# curado 200 bsf



## texag56 (Jan 1, 2015)

I want to upgrade my plastic star drag on my curado 200bsf to a metal one. Can anyone tell me a compatible shimano reel with a metal star drag that would fit?

Also i would like to replace my handle too with a better looking one from a newer model. Any help is appreciated.

This is a pic I found of an older curado with a newer chronarch star drag. But the curado is a 300 i believe.


----------



## Hawglife (Mar 9, 2014)

They are all pretty interchangeable, you could use most anyone between the models, might have to use the corresponding drag nut as well as the star though. The curado e series handle is nice and has the gold impressions, that would look nice with the bsf.


----------



## texag56 (Jan 1, 2015)

Im reading online that they are not all interchangeable. Has anyone ever done this specifically with a 200bsf? Im seeing online where people changed out their 50e with other models but cannot find anything about the bsf200


----------



## Drundel (Feb 6, 2006)

Your best bet is to go to a store that sells parts and try to mix and match. I've been wanting to do the same with a CU101B and CU101D of mine but never got around to it. serious tackle la marque said they would bring out parts for me to try, I just need to get back to that project.


----------



## Dan Thorburn (Dec 18, 2013)

The 100 parts will work, but you need to change the drive shaft to allow the metal drag star to work. You will need the square nut, spring, click pin, spring and plate as well. 


We used to modify the drag star from the Calais 200 to work on the Curado. You have to shave material from the bottom to allow for clearance. Any of the newer handles will bolt right on. As far as drag stars...I am not 100% sure what will work from the newer models.


----------



## texag56 (Jan 1, 2015)

Dan thanks so much for the reply!
Ive listed the parts and posted a pic of the reel I looked up just to be sure I have it right. Thanks again. If you could let me know I have the correct parts and that im not missing any Id really appreciate it.

correct reel?

BNT 3208 - click plate
BNT 2122 - click pin
BNT 2123 - click pin spring
BNT 3554 - drive shaft
BNT 2126 - square nut
BNT 2125 - star drag spring
BNT 3551 - star

Thanks again so much. Should all these parts fit right in or will I need to make modifications like you did when you used a calais?


----------



## Dan Thorburn (Dec 18, 2013)

Those are the correct parts for use on a Curado 100B. It is a straight swap to make it work. You will probably want the handle nut and cap as well.


----------

= = = = = = =

§ Work required
Retype the Curado reel thread word for word, between "This is a pic" and "with the bsf.", inclusive.

= = = = = = =

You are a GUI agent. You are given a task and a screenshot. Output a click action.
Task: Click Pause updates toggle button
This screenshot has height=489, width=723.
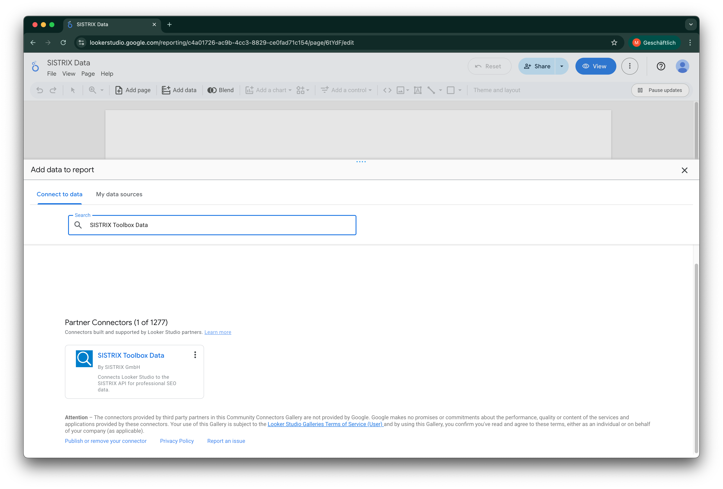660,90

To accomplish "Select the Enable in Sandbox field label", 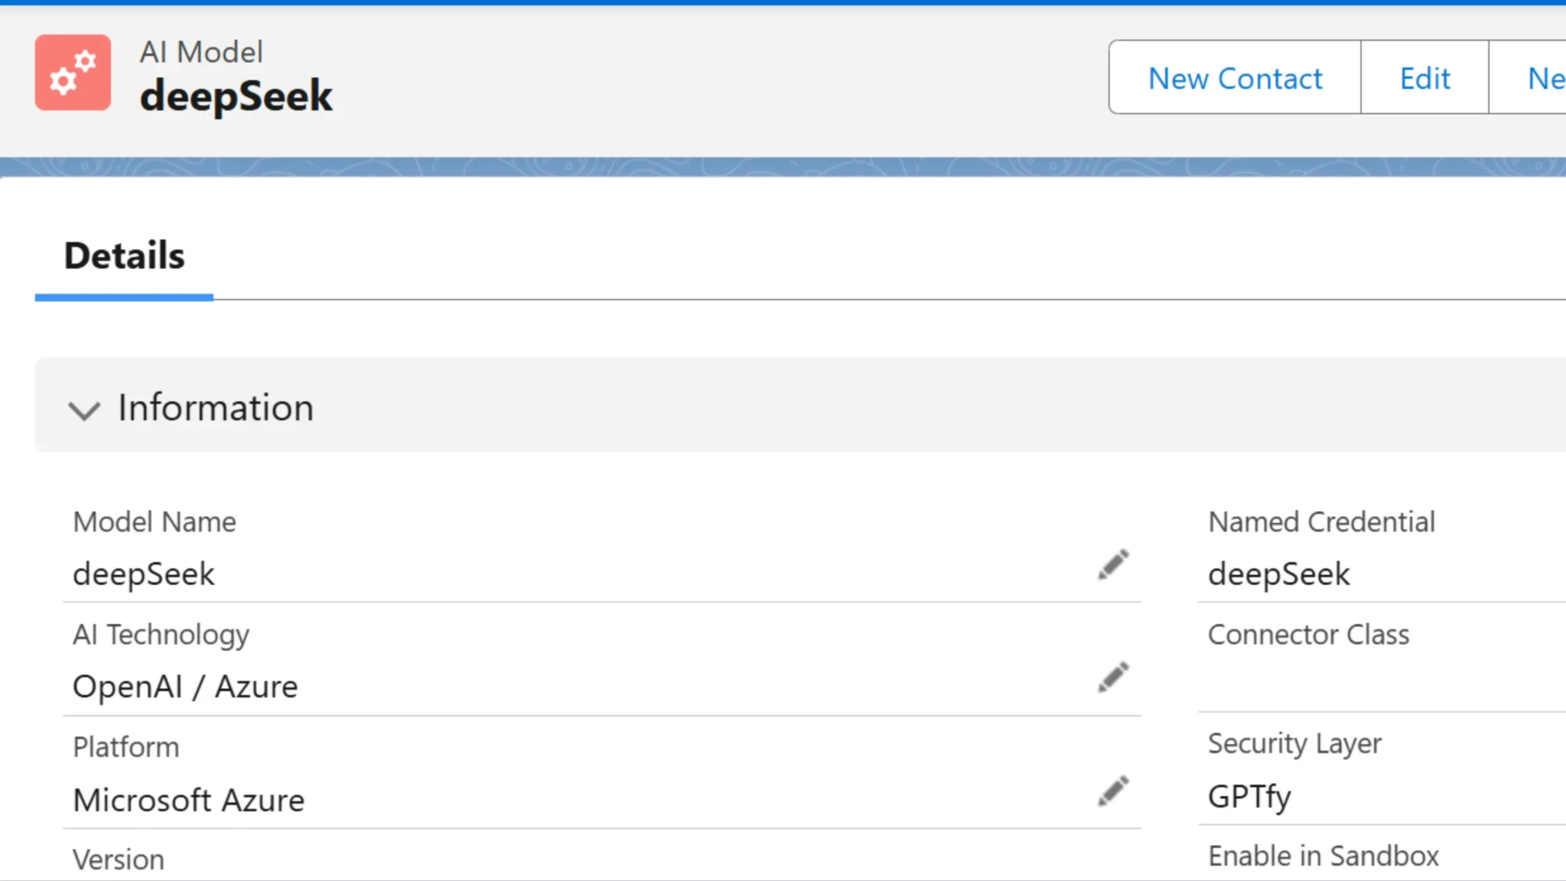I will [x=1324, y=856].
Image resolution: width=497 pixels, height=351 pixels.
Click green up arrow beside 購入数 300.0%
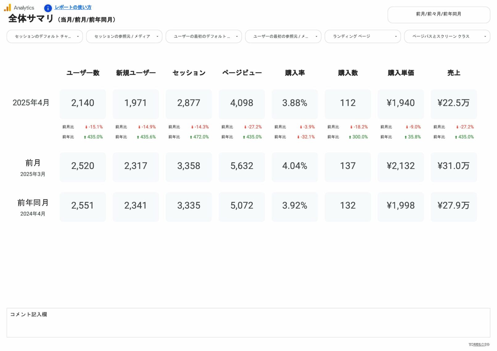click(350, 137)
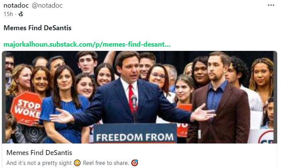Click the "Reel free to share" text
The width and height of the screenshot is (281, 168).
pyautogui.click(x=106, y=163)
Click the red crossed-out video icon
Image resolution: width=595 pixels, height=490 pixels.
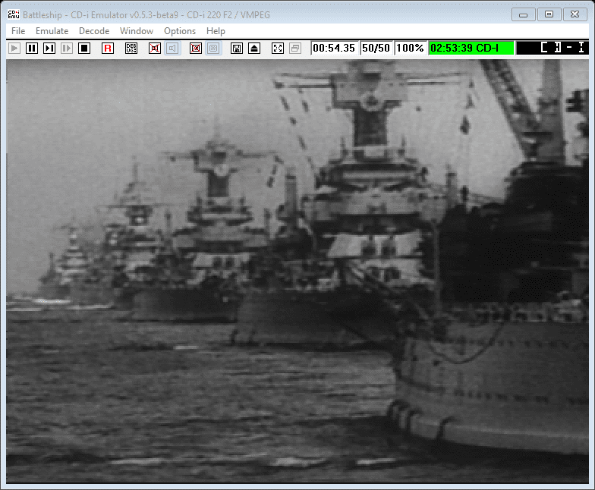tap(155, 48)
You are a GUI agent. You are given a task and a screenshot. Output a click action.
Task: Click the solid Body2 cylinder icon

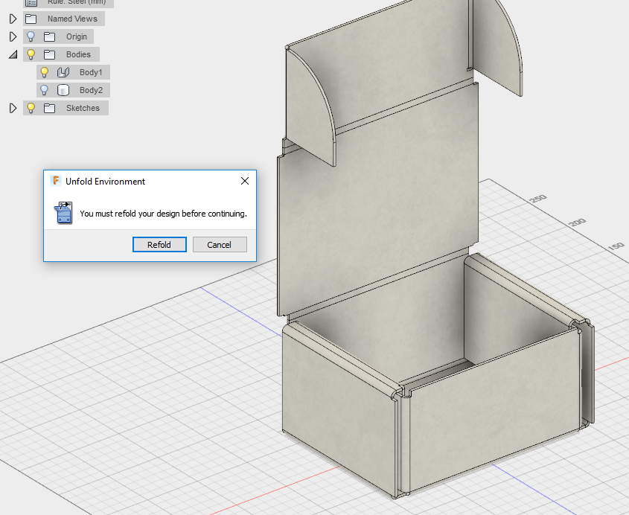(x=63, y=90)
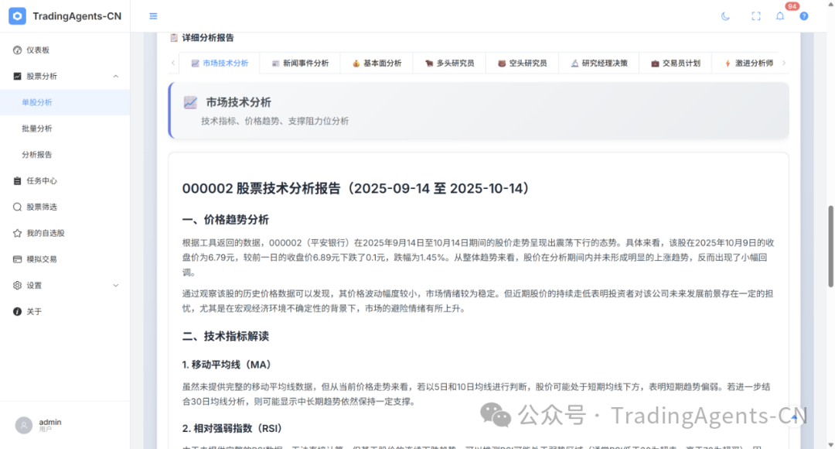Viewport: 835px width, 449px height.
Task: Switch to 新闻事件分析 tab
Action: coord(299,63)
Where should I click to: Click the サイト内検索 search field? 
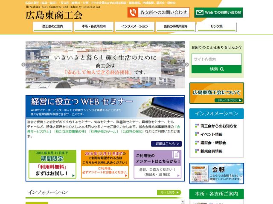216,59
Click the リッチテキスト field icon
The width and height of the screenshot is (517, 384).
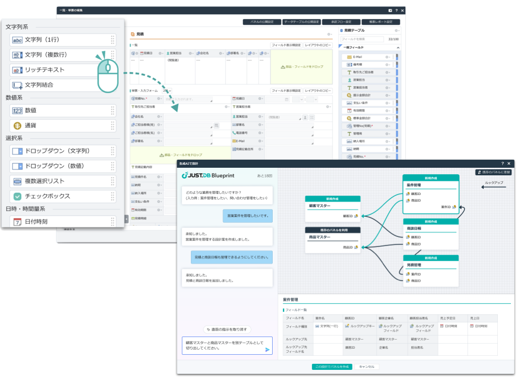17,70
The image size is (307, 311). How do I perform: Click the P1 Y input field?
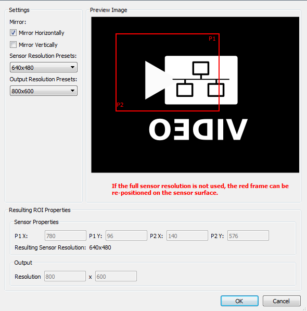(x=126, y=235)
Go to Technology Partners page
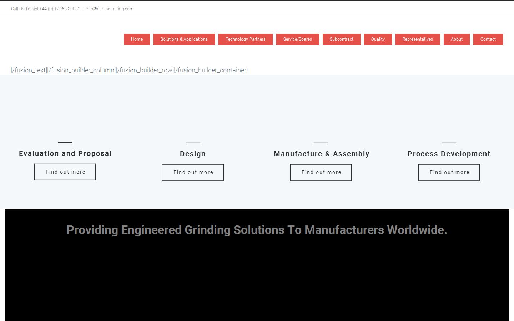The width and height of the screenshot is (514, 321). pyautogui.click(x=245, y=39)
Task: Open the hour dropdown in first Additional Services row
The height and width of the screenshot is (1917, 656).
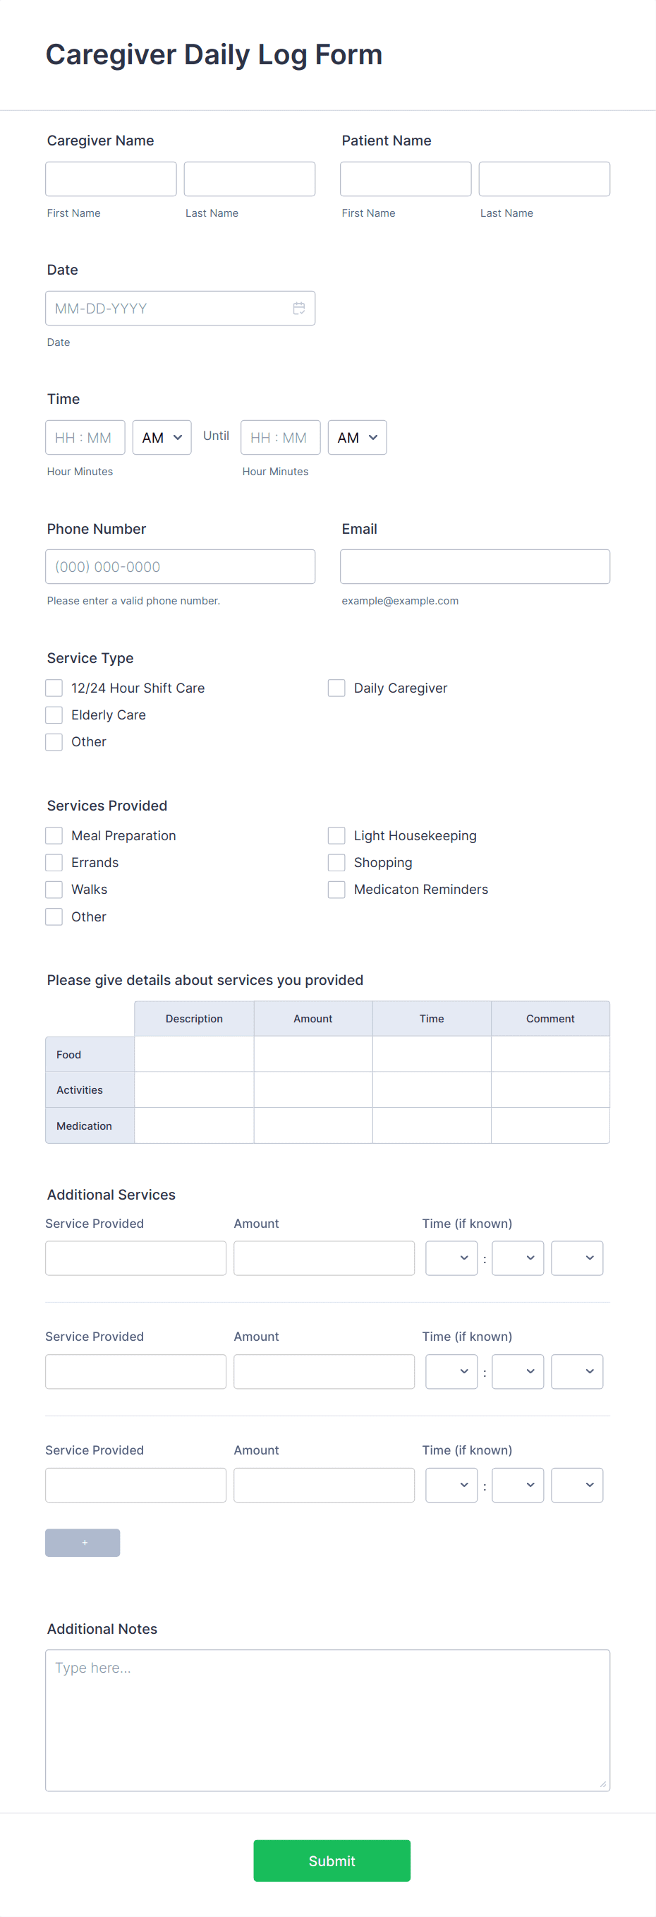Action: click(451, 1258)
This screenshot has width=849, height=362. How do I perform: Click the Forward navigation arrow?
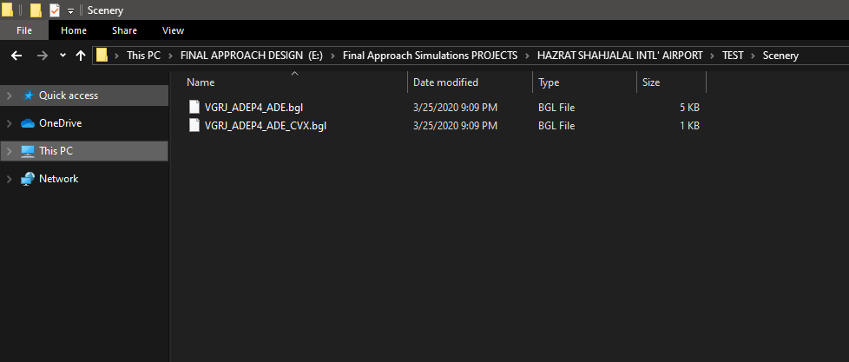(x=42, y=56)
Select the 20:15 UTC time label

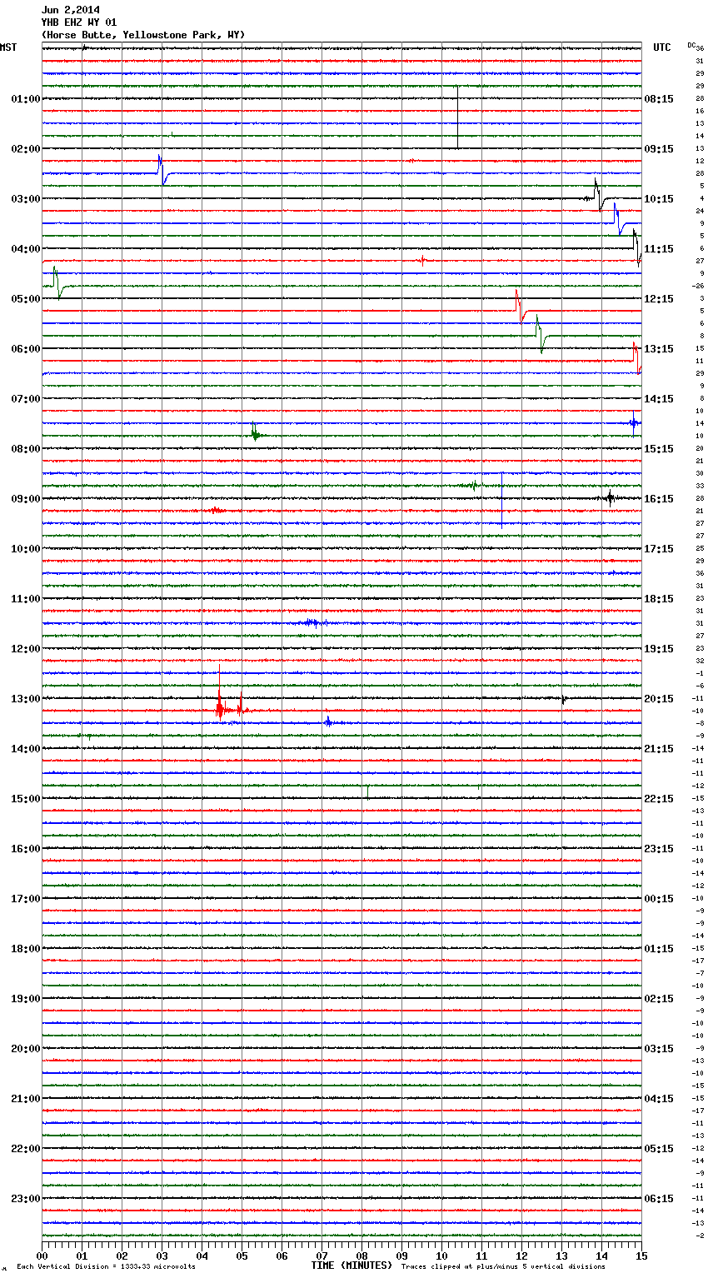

= = = = = = =

§ Problem solution
This is a pic I found of an older curado with a newer chronarch star drag. But the curado is a 300 i believe.


----------



## Hawglife (Mar 9, 2014)

They are all pretty interchangeable, you could use most anyone between the models, might have to use the corresponding drag nut as well as the star though. The curado e series handle is nice and has the gold impressions, that would look nice with the bsf.